What do you get when you combine the volatile tempers of professional chefs, the developing fine motor skills of children, and knives, knives, dozens of knives whirling through the air?
High quality television.
Fox's MasterChef has reportedly put out a call for aspiring chefs and boogerheads between the ages of 8 and 13 to star in a scarring children's edition of Gordon Ramsey's summer TV paycheck.
"Perhaps you know a kid who regularly cooks dinner for her family, or your nephew dreams of one day working in a Michelin-starred restaurant or your child has knife skills to match the professionals?"

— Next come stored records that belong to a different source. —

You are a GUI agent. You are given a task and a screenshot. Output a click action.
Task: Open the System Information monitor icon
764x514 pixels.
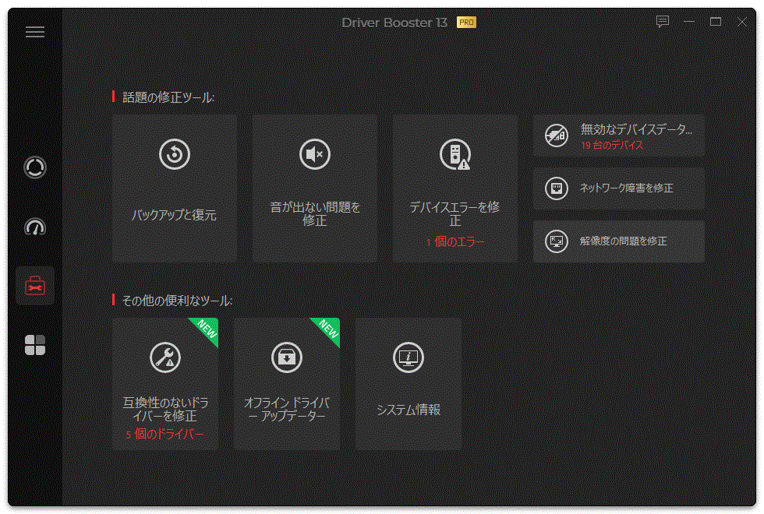pos(408,357)
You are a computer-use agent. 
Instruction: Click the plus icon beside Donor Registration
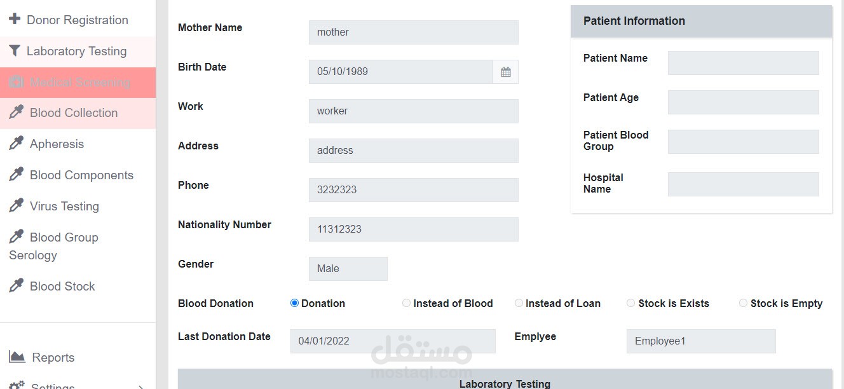[14, 19]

The announcement was initially published on the blog of MasterChef casting agent Lucy Lean, though the post has since been deleted from her site. Fortunately the call was preserved in full by the folks at Eater.com.

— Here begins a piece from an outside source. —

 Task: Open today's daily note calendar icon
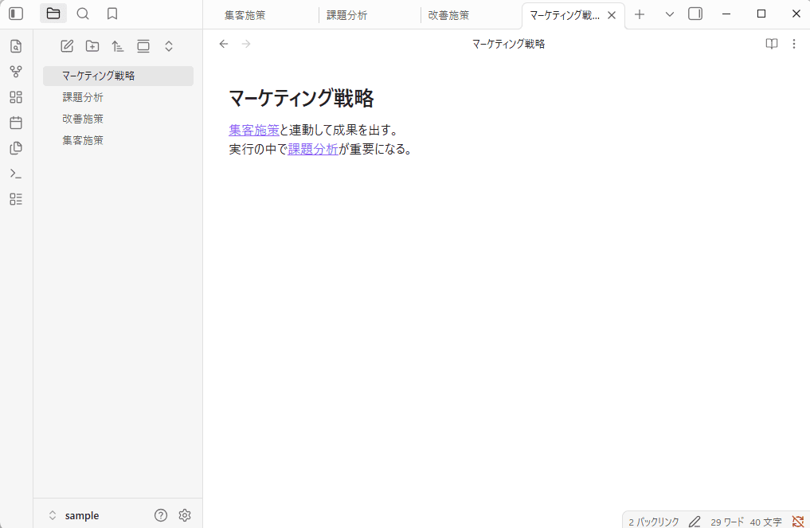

Besides placing an unnerving emphasis on the mandatory possession of "knife skills" (your child should view knives not as dangerous tools to be avoided but as cold friends of steel longing for flesh's warm embrace), the announcement also makes it clear that your pussy kid better not cry when Gordon Ramsey screams in her face that Santa Claus died of food poisoning because the chocolate chip cookies she prepared for him were FUCKING INEDIBLE.
"[Ideal candidates] won't be intimidated when quizzed them on the doneness of their soft boiled egg or the sear on their scallops."
Eater notes that Bravo's Top Chef Junior (featuring teenaged contestants) never made it to air when it was proposed in 2008, probably because the only teenagers anyone wanted to see on television in 2008 were the beautiful 28-year-old ones on Gossip Girl.
But times have changed. Contestants who were just young enough to make Bravo's cut back then are now far too old for Fox's version, so if the plan was to keep out just those specific kids: nailed it.
Time to start berating your kids' "feeble attempts" at breakfast in bed.